TÜİK’in açıkladığı datalar, ülkemizin karşı karşıya olduğu tehditleri açıkça ortaya koyuyor. Türkiye’nin doğurganlık suratı tarihimizde birinci defa 1,48’e gerilemiş durumda. Bu bir felaket. Bu sayı, kritik eşik olan 2,1’in çok altında bir düzeydir. İster iktidar, ister muhalefet olsun hiç kimse buna kayıtsız kalamaz.

Bugün muhalefetin adeta üzerinde tepindiği bir gerçeği burada açıklığa kavuşturmakta yarar görüyorum. Ülkemizde doğum suratının düşmesi, asla iktisatta yaşanan dönemsel problemler değildir.

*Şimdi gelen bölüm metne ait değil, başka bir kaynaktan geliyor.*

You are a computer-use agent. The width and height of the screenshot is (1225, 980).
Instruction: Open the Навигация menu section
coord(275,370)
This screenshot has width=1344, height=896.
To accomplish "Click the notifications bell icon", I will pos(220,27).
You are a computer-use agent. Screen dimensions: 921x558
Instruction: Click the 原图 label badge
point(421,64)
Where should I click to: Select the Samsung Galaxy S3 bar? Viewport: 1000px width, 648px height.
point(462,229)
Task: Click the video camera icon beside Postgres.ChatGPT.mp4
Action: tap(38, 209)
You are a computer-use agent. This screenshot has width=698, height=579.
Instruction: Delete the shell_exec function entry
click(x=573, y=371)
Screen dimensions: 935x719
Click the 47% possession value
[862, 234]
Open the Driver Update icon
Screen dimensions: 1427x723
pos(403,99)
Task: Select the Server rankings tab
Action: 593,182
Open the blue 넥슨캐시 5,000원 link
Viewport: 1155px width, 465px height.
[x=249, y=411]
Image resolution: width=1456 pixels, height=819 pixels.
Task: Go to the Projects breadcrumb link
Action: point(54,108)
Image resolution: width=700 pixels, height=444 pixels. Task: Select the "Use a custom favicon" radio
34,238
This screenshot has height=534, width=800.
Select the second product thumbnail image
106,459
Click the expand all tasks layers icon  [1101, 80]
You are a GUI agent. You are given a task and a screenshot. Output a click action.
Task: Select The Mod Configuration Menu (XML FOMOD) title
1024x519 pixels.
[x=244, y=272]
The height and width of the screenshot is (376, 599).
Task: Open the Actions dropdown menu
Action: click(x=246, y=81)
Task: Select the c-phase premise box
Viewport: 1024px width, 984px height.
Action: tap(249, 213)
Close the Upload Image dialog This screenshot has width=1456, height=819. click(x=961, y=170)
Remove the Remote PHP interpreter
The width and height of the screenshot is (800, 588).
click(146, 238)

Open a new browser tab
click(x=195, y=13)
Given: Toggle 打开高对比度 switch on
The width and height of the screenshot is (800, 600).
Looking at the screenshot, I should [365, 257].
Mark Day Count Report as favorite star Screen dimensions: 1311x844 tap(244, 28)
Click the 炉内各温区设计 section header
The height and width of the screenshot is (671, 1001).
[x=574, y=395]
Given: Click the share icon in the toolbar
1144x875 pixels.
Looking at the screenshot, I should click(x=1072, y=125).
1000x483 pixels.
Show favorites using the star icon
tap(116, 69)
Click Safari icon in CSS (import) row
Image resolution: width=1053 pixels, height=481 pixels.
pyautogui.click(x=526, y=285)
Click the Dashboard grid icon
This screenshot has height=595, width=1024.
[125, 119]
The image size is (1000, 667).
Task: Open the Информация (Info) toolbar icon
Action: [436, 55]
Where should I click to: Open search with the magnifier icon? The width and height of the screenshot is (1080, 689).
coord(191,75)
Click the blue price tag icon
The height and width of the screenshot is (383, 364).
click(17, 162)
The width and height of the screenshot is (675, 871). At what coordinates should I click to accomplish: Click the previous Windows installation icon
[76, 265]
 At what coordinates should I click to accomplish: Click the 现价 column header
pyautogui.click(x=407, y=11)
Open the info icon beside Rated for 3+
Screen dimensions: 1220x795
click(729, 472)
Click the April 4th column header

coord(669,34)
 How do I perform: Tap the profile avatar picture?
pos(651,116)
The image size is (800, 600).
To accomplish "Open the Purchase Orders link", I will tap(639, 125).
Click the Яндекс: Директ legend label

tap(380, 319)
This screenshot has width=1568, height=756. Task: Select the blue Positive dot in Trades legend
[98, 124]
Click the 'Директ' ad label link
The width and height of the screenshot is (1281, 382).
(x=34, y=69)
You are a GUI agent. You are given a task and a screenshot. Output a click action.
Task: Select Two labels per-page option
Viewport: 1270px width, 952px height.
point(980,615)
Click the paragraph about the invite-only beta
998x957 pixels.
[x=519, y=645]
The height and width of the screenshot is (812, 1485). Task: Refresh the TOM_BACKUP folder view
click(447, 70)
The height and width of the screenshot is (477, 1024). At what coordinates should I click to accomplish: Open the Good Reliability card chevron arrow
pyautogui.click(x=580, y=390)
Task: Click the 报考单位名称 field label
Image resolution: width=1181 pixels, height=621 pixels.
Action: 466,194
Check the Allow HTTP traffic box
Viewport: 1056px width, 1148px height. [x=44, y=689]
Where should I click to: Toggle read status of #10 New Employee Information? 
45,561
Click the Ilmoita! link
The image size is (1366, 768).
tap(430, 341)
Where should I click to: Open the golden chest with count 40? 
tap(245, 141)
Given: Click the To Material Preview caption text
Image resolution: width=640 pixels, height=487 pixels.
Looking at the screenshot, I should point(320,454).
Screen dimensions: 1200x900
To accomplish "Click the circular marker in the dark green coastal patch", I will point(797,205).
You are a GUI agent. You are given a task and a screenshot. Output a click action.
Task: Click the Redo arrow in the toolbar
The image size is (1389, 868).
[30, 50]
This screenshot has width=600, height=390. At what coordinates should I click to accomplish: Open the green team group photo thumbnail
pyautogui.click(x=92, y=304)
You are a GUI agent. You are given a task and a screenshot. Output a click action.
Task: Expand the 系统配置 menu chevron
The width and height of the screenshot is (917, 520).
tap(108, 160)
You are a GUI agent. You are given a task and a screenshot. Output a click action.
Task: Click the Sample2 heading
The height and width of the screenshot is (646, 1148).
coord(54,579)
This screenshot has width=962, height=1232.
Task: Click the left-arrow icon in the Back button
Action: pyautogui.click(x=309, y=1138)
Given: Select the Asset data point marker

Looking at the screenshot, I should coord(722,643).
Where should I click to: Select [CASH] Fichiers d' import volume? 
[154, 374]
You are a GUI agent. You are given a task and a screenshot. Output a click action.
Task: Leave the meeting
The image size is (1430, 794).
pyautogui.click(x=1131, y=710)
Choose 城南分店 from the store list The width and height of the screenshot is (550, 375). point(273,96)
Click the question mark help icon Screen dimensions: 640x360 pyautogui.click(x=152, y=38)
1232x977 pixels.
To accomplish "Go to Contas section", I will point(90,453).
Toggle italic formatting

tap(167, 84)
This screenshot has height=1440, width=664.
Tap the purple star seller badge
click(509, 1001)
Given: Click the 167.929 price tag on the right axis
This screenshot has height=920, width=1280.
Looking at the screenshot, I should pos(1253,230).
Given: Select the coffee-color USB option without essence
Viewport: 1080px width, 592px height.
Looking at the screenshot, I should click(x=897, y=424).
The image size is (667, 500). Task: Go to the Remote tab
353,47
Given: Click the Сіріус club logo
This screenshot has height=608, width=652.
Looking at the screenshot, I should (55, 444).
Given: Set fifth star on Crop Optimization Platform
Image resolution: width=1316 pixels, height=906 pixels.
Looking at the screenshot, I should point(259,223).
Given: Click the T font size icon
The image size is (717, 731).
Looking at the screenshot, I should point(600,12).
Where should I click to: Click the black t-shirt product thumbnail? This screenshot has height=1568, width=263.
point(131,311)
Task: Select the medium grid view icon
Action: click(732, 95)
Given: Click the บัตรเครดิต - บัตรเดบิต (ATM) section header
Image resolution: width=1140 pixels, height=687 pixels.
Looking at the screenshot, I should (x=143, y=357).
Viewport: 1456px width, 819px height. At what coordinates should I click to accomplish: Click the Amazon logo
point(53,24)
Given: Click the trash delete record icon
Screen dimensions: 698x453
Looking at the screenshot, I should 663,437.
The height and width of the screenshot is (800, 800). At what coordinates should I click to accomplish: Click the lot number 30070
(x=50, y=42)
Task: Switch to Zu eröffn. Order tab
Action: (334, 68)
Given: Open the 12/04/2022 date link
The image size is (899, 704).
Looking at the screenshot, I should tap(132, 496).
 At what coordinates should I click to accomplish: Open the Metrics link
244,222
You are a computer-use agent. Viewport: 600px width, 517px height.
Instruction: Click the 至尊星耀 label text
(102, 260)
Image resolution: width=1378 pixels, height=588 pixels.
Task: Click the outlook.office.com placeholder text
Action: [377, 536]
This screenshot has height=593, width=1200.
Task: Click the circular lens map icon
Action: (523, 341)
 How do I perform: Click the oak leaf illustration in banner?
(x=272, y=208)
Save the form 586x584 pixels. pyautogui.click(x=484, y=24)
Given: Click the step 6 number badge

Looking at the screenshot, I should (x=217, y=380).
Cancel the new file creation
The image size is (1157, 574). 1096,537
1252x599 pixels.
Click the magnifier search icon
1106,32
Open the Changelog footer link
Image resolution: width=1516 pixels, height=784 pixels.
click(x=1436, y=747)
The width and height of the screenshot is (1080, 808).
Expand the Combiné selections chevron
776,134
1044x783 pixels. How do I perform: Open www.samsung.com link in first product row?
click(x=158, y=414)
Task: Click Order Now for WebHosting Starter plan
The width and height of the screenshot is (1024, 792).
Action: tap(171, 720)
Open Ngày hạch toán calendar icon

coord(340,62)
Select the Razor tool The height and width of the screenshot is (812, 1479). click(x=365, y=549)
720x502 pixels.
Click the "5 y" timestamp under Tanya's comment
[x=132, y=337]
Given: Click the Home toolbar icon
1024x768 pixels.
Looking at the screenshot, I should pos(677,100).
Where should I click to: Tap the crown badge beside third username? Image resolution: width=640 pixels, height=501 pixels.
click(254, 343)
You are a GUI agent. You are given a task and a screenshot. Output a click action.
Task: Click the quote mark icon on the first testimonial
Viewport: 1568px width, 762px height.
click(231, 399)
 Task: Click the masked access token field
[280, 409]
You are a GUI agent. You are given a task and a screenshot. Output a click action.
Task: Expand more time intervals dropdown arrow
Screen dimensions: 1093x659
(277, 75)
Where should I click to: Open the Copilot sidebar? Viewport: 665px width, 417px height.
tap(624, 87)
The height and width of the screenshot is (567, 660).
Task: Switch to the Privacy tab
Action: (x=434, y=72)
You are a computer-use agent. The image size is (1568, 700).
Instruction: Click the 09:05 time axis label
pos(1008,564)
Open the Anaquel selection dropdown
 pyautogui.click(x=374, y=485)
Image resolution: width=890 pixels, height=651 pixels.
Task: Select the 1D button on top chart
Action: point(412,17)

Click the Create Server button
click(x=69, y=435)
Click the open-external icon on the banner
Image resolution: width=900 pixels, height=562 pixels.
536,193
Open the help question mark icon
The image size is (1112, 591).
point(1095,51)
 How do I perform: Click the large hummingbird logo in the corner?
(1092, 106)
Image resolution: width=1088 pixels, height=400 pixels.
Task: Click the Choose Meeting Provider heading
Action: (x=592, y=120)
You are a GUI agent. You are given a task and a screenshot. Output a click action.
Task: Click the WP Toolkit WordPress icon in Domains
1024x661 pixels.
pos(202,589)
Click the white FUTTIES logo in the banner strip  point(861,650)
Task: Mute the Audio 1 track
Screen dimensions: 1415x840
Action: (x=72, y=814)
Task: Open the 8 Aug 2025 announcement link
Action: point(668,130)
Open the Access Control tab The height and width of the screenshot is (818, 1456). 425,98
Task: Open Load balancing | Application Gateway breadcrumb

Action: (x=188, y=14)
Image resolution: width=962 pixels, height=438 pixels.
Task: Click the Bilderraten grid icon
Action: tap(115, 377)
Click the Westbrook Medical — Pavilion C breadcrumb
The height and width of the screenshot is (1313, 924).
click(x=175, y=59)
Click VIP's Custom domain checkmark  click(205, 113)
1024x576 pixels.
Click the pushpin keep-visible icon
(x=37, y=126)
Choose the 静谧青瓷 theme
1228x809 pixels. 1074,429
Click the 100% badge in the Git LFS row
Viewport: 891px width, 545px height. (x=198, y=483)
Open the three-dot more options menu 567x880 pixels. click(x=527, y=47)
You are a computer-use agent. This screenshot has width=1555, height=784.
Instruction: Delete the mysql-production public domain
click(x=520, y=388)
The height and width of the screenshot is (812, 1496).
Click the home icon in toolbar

2025 yılını Aile Yılı ilan ettik. Gençlerin evlenmelerini kolaylaştıracak takviyelerimizi yaygınlaştırdık. 14-28 Mayıs seçimleri öncesinde vaadimiz olan Aile ve Gençlik Fonu’nu birinci etapta zelzele bölgemizde daha sonra da 81 vilayetimizde hayata geçirdik. Şimdiye kadar 114 bin kardeşimiz müracat etti.

“AİLE VE NÜFUS 10 YILI”

Aile kurumu üzerindeki global baskılar ve nüfus yapımızdaki değişim uzun vadeli bir vizyonla yönetilebilir. Sırf demografik göstergelere odaklanan değil, aileyi koruyan, pahaları yaşatan, kalıcı siyasetler geliştirmek mecburiyetindeyiz.

2026-2035 periyodunu “Aile ve Nüfus 10 Yılı” ilan ediyoruz. Bu 10 yıl içerisinde tüm alanlarda aileyi merkeze alan güçlü adımlar atacağız. Keyifli aile, keyifli bir birey, keyifli bir toplum demektir.